Goal of the exercise: Restate all of the material, keeping every line identical to the original.

Information:

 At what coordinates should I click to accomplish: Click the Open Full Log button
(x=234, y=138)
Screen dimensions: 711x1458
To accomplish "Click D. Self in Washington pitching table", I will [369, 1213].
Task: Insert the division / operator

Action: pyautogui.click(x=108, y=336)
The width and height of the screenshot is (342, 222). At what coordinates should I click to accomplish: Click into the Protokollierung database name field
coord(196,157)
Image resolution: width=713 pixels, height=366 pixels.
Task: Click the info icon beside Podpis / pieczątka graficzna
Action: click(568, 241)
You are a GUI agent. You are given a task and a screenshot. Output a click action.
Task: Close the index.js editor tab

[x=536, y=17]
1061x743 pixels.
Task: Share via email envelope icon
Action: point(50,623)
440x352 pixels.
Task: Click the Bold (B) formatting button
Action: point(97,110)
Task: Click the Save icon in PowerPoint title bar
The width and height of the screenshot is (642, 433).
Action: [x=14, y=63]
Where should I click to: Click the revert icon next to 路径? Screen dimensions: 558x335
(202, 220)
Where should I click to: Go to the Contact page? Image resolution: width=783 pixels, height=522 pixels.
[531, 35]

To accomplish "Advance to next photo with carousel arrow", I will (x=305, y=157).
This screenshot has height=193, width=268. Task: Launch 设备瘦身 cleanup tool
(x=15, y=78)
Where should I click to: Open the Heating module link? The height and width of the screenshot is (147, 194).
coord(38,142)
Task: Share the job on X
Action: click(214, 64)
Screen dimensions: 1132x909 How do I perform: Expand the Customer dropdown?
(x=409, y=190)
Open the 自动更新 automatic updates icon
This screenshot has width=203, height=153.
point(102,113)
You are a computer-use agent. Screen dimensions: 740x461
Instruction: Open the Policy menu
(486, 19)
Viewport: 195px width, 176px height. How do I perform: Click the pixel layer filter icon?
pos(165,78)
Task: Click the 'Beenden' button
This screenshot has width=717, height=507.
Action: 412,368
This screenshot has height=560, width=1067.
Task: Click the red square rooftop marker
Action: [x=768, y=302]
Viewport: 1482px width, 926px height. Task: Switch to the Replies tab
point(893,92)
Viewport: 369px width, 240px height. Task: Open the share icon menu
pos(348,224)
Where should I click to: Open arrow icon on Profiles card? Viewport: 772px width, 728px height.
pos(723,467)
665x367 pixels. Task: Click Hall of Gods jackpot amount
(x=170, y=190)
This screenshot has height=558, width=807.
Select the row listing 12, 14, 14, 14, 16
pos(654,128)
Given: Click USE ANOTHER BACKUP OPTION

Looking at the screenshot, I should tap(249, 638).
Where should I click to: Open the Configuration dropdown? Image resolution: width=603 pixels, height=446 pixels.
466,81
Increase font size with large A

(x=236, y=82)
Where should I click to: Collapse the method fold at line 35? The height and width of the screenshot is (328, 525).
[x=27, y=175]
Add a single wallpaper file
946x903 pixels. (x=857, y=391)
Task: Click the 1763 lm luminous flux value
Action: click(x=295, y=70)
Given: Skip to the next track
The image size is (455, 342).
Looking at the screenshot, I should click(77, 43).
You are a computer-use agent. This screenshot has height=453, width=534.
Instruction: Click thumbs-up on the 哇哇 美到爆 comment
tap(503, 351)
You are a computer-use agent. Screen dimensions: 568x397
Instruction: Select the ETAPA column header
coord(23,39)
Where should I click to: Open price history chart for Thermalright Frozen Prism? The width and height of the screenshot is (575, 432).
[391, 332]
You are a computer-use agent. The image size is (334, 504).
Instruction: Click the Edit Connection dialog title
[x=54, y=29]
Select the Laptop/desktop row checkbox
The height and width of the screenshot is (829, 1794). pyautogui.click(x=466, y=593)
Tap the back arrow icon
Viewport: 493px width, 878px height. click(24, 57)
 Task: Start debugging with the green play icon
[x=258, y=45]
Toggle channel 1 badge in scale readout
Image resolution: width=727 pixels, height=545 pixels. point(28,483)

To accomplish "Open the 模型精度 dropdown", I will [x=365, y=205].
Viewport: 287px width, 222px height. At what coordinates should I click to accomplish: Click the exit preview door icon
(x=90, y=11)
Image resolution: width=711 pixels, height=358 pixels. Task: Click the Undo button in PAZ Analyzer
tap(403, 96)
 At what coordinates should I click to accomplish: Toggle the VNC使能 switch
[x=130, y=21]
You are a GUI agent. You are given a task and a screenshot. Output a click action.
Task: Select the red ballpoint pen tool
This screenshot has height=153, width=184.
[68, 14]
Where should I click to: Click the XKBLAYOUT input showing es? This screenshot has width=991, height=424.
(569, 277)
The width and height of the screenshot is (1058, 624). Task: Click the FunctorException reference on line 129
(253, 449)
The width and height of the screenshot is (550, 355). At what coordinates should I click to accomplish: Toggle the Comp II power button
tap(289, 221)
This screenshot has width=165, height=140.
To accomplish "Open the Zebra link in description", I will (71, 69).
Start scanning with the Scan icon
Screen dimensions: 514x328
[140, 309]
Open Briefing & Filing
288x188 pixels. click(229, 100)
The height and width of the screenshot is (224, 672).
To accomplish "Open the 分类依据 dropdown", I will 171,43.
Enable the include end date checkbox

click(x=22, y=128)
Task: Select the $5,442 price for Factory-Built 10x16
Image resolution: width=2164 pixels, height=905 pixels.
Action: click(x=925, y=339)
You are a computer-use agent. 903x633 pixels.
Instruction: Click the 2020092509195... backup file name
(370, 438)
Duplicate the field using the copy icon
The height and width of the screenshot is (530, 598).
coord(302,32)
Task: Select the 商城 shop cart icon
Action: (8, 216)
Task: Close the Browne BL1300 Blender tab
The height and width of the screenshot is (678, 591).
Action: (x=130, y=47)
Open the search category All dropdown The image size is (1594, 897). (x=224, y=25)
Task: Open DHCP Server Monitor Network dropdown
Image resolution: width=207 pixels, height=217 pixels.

Output of the task:
 At what coordinates should I click to accomplish: Click the Open Full Log button
(x=234, y=138)
Screen dimensions: 711x1458
To accomplish "Click D. Self in Washington pitching table", I will [369, 1213].
Task: Insert the division / operator

Action: pyautogui.click(x=108, y=336)
The width and height of the screenshot is (342, 222). At what coordinates should I click to accomplish: Click into the Protokollierung database name field
coord(196,157)
Image resolution: width=713 pixels, height=366 pixels.
Task: Click the info icon beside Podpis / pieczątka graficzna
Action: click(568, 241)
You are a GUI agent. You are given a task and a screenshot. Output a click action.
Task: Close the index.js editor tab

[x=536, y=17]
1061x743 pixels.
Task: Share via email envelope icon
Action: point(50,623)
440x352 pixels.
Task: Click the Bold (B) formatting button
Action: point(97,110)
Task: Click the Save icon in PowerPoint title bar
The width and height of the screenshot is (642, 433).
Action: [x=14, y=63]
Where should I click to: Click the revert icon next to 路径? Screen dimensions: 558x335
(202, 220)
Where should I click to: Go to the Contact page? Image resolution: width=783 pixels, height=522 pixels.
[531, 35]

To accomplish "Advance to next photo with carousel arrow", I will (x=305, y=157).
This screenshot has height=193, width=268. Task: Launch 设备瘦身 cleanup tool
(x=15, y=78)
Where should I click to: Open the Heating module link? The height and width of the screenshot is (147, 194).
coord(38,142)
Task: Share the job on X
Action: click(214, 64)
Screen dimensions: 1132x909 How do I perform: Expand the Customer dropdown?
(x=409, y=190)
Open the 自动更新 automatic updates icon
This screenshot has width=203, height=153.
point(102,113)
You are a computer-use agent. Screen dimensions: 740x461
Instruction: Open the Policy menu
(486, 19)
Viewport: 195px width, 176px height. How do I perform: Click the pixel layer filter icon?
pos(165,78)
Task: Click the 'Beenden' button
This screenshot has width=717, height=507.
Action: 412,368
This screenshot has height=560, width=1067.
Task: Click the red square rooftop marker
Action: [x=768, y=302]
Viewport: 1482px width, 926px height. Task: Switch to the Replies tab
point(893,92)
Viewport: 369px width, 240px height. Task: Open the share icon menu
pos(348,224)
Where should I click to: Open arrow icon on Profiles card? Viewport: 772px width, 728px height.
pos(723,467)
665x367 pixels. Task: Click Hall of Gods jackpot amount
(x=170, y=190)
This screenshot has height=558, width=807.
Select the row listing 12, 14, 14, 14, 16
pos(654,128)
Given: Click USE ANOTHER BACKUP OPTION

Looking at the screenshot, I should tap(249, 638).
Where should I click to: Open the Configuration dropdown? Image resolution: width=603 pixels, height=446 pixels.
466,81
Increase font size with large A

(x=236, y=82)
Where should I click to: Collapse the method fold at line 35? The height and width of the screenshot is (328, 525).
[x=27, y=175]
Add a single wallpaper file
946x903 pixels. (x=857, y=391)
Task: Click the 1763 lm luminous flux value
Action: click(x=295, y=70)
Given: Skip to the next track
The image size is (455, 342).
Looking at the screenshot, I should click(77, 43).
You are a computer-use agent. This screenshot has height=453, width=534.
Instruction: Click thumbs-up on the 哇哇 美到爆 comment
tap(503, 351)
You are a computer-use agent. Screen dimensions: 568x397
Instruction: Select the ETAPA column header
coord(23,39)
Where should I click to: Open price history chart for Thermalright Frozen Prism? The width and height of the screenshot is (575, 432).
[391, 332]
You are a computer-use agent. The image size is (334, 504).
Instruction: Click the Edit Connection dialog title
[x=54, y=29]
Select the Laptop/desktop row checkbox
The height and width of the screenshot is (829, 1794). pyautogui.click(x=466, y=593)
Tap the back arrow icon
Viewport: 493px width, 878px height. click(24, 57)
 Task: Start debugging with the green play icon
[x=258, y=45]
Toggle channel 1 badge in scale readout
Image resolution: width=727 pixels, height=545 pixels. point(28,483)

To accomplish "Open the 模型精度 dropdown", I will [x=365, y=205].
Viewport: 287px width, 222px height. At what coordinates should I click to accomplish: Click the exit preview door icon
(x=90, y=11)
Image resolution: width=711 pixels, height=358 pixels. Task: Click the Undo button in PAZ Analyzer
tap(403, 96)
 At what coordinates should I click to accomplish: Toggle the VNC使能 switch
[x=130, y=21]
You are a GUI agent. You are given a task and a screenshot. Output a click action.
Task: Select the red ballpoint pen tool
This screenshot has height=153, width=184.
[68, 14]
Where should I click to: Click the XKBLAYOUT input showing es? This screenshot has width=991, height=424.
(569, 277)
The width and height of the screenshot is (1058, 624). Task: Click the FunctorException reference on line 129
(253, 449)
The width and height of the screenshot is (550, 355). At what coordinates should I click to accomplish: Toggle the Comp II power button
tap(289, 221)
This screenshot has width=165, height=140.
To accomplish "Open the Zebra link in description", I will (71, 69).
Start scanning with the Scan icon
Screen dimensions: 514x328
[140, 309]
Open Briefing & Filing
288x188 pixels. click(229, 100)
The height and width of the screenshot is (224, 672).
To accomplish "Open the 分类依据 dropdown", I will 171,43.
Enable the include end date checkbox

click(x=22, y=128)
Task: Select the $5,442 price for Factory-Built 10x16
Image resolution: width=2164 pixels, height=905 pixels.
Action: click(x=925, y=339)
You are a computer-use agent. 903x633 pixels.
Instruction: Click the 2020092509195... backup file name
(370, 438)
Duplicate the field using the copy icon
The height and width of the screenshot is (530, 598).
coord(302,32)
Task: Select the 商城 shop cart icon
Action: (8, 216)
Task: Close the Browne BL1300 Blender tab
The height and width of the screenshot is (678, 591).
Action: (x=130, y=47)
Open the search category All dropdown The image size is (1594, 897). (x=224, y=25)
Task: Open DHCP Server Monitor Network dropdown
Image resolution: width=207 pixels, height=217 pixels.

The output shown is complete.